RECORD SET.
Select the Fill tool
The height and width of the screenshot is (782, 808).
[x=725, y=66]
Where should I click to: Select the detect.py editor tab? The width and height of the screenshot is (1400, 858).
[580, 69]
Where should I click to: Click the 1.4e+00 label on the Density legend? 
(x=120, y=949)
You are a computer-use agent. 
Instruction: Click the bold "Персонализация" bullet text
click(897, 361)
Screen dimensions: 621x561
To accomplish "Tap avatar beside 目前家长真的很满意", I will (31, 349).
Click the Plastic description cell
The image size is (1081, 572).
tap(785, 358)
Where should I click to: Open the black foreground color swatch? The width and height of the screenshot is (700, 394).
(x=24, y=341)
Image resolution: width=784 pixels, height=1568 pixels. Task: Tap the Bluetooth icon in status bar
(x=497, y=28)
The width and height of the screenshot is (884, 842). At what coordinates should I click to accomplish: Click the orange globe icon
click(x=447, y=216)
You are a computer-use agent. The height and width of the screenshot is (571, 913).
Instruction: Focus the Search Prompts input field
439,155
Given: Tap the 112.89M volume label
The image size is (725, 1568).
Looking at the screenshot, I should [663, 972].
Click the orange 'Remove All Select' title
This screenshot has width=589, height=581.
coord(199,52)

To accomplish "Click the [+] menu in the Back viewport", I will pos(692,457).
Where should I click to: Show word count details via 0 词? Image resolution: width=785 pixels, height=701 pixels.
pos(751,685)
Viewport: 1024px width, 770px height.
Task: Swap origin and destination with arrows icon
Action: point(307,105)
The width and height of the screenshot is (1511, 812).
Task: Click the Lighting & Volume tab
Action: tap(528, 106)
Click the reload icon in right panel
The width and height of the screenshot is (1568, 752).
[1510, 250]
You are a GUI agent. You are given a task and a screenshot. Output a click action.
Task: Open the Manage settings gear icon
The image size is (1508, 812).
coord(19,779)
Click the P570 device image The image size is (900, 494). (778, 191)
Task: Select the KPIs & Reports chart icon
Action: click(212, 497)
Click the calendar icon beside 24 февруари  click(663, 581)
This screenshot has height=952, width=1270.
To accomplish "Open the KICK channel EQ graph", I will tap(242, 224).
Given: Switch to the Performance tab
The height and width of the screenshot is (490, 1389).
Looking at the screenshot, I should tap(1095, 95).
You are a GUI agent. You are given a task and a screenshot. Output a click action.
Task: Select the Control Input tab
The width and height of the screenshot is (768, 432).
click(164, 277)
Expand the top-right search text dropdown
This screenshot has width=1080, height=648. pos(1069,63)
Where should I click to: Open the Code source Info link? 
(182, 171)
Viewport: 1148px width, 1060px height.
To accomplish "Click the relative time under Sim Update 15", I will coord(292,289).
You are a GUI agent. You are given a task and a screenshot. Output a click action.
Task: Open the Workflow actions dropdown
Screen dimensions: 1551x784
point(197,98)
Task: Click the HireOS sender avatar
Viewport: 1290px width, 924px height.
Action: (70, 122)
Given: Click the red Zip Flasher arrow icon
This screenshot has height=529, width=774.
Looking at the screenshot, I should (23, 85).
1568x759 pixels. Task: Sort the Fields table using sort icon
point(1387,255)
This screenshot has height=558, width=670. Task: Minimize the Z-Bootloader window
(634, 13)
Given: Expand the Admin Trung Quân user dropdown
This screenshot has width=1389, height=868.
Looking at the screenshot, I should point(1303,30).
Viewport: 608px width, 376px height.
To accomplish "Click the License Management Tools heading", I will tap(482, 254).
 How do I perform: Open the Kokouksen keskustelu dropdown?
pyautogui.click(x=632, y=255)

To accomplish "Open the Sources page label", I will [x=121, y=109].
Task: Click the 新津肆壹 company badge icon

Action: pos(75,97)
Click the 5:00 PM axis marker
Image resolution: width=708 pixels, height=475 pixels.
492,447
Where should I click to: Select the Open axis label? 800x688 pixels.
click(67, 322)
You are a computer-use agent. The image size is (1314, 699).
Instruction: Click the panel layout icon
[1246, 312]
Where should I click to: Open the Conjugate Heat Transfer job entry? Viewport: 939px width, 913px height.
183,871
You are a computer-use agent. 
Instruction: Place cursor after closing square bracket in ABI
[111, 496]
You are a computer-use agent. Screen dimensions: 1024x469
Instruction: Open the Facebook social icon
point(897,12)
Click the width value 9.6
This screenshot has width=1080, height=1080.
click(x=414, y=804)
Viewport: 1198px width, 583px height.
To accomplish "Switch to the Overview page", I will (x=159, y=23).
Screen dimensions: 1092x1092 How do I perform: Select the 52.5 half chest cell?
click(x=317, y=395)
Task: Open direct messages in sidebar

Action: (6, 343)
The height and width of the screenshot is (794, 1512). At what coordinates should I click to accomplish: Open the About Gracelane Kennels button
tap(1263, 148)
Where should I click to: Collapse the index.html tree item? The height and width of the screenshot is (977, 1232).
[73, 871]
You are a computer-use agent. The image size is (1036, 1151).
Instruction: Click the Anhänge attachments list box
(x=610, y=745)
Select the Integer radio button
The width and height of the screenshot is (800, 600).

SHORT TASK.
Could you change every "The image size is" in the listing above to "The screenshot size is" and leave the rest of the lines unchanged?

SOLUTION BELOW.
Select the Fill tool
The height and width of the screenshot is (782, 808).
[x=725, y=66]
Where should I click to: Select the detect.py editor tab? The width and height of the screenshot is (1400, 858).
[580, 69]
Where should I click to: Click the 1.4e+00 label on the Density legend? 
(x=120, y=949)
You are a computer-use agent. 
Instruction: Click the bold "Персонализация" bullet text
click(897, 361)
Screen dimensions: 621x561
To accomplish "Tap avatar beside 目前家长真的很满意", I will (31, 349).
Click the Plastic description cell
The screenshot size is (1081, 572).
tap(785, 358)
Where should I click to: Open the black foreground color swatch? The width and height of the screenshot is (700, 394).
(x=24, y=341)
Image resolution: width=784 pixels, height=1568 pixels. Task: Tap the Bluetooth icon in status bar
(x=497, y=28)
The width and height of the screenshot is (884, 842). At what coordinates should I click to accomplish: Click the orange globe icon
click(x=447, y=216)
You are a computer-use agent. The height and width of the screenshot is (571, 913).
Instruction: Focus the Search Prompts input field
439,155
Given: Tap the 112.89M volume label
The screenshot size is (725, 1568).
Looking at the screenshot, I should [663, 972].
Click the orange 'Remove All Select' title
This screenshot has width=589, height=581.
coord(199,52)

To accomplish "Click the [+] menu in the Back viewport", I will pos(692,457).
Where should I click to: Show word count details via 0 词? Image resolution: width=785 pixels, height=701 pixels.
pos(751,685)
Viewport: 1024px width, 770px height.
Task: Swap origin and destination with arrows icon
Action: point(307,105)
The width and height of the screenshot is (1511, 812).
Task: Click the Lighting & Volume tab
Action: tap(528, 106)
Click the reload icon in right panel
The width and height of the screenshot is (1568, 752).
[1510, 250]
You are a GUI agent. You are given a task and a screenshot. Output a click action.
Task: Open the Manage settings gear icon
The screenshot size is (1508, 812).
coord(19,779)
Click the P570 device image The screenshot size is (900, 494). (778, 191)
Task: Select the KPIs & Reports chart icon
Action: click(212, 497)
Click the calendar icon beside 24 февруари  click(663, 581)
This screenshot has height=952, width=1270.
To accomplish "Open the KICK channel EQ graph", I will tap(242, 224).
Given: Switch to the Performance tab
The height and width of the screenshot is (490, 1389).
Looking at the screenshot, I should tap(1095, 95).
You are a GUI agent. You are given a task and a screenshot. Output a click action.
Task: Select the Control Input tab
The width and height of the screenshot is (768, 432).
click(164, 277)
Expand the top-right search text dropdown
This screenshot has width=1080, height=648. pos(1069,63)
Where should I click to: Open the Code source Info link? 
(182, 171)
Viewport: 1148px width, 1060px height.
To accomplish "Click the relative time under Sim Update 15", I will coord(292,289).
You are a GUI agent. You are given a task and a screenshot. Output a click action.
Task: Open the Workflow actions dropdown
Screen dimensions: 1551x784
point(197,98)
Task: Click the HireOS sender avatar
Viewport: 1290px width, 924px height.
Action: (70, 122)
Given: Click the red Zip Flasher arrow icon
This screenshot has height=529, width=774.
Looking at the screenshot, I should (23, 85).
1568x759 pixels. Task: Sort the Fields table using sort icon
point(1387,255)
This screenshot has height=558, width=670. Task: Minimize the Z-Bootloader window
(634, 13)
Given: Expand the Admin Trung Quân user dropdown
This screenshot has width=1389, height=868.
Looking at the screenshot, I should point(1303,30).
Viewport: 608px width, 376px height.
To accomplish "Click the License Management Tools heading", I will tap(482, 254).
 How do I perform: Open the Kokouksen keskustelu dropdown?
pyautogui.click(x=632, y=255)

To accomplish "Open the Sources page label", I will [x=121, y=109].
Task: Click the 新津肆壹 company badge icon

Action: pos(75,97)
Click the 5:00 PM axis marker
Image resolution: width=708 pixels, height=475 pixels.
492,447
Where should I click to: Select the Open axis label? 800x688 pixels.
click(67, 322)
You are a computer-use agent. The screenshot size is (1314, 699).
Instruction: Click the panel layout icon
[1246, 312]
Where should I click to: Open the Conjugate Heat Transfer job entry? Viewport: 939px width, 913px height.
183,871
You are a computer-use agent. 
Instruction: Place cursor after closing square bracket in ABI
[111, 496]
You are a computer-use agent. Screen dimensions: 1024x469
Instruction: Open the Facebook social icon
point(897,12)
Click the width value 9.6
This screenshot has width=1080, height=1080.
click(x=414, y=804)
Viewport: 1198px width, 583px height.
To accomplish "Switch to the Overview page", I will (x=159, y=23).
Screen dimensions: 1092x1092 How do I perform: Select the 52.5 half chest cell?
click(x=317, y=395)
Task: Open direct messages in sidebar

Action: (6, 343)
The height and width of the screenshot is (794, 1512). At what coordinates should I click to accomplish: Open the About Gracelane Kennels button
tap(1263, 148)
Where should I click to: Collapse the index.html tree item? The height and width of the screenshot is (977, 1232).
[73, 871]
You are a computer-use agent. The screenshot size is (1036, 1151).
Instruction: Click the Anhänge attachments list box
(x=610, y=745)
Select the Integer radio button
The width and height of the screenshot is (800, 600).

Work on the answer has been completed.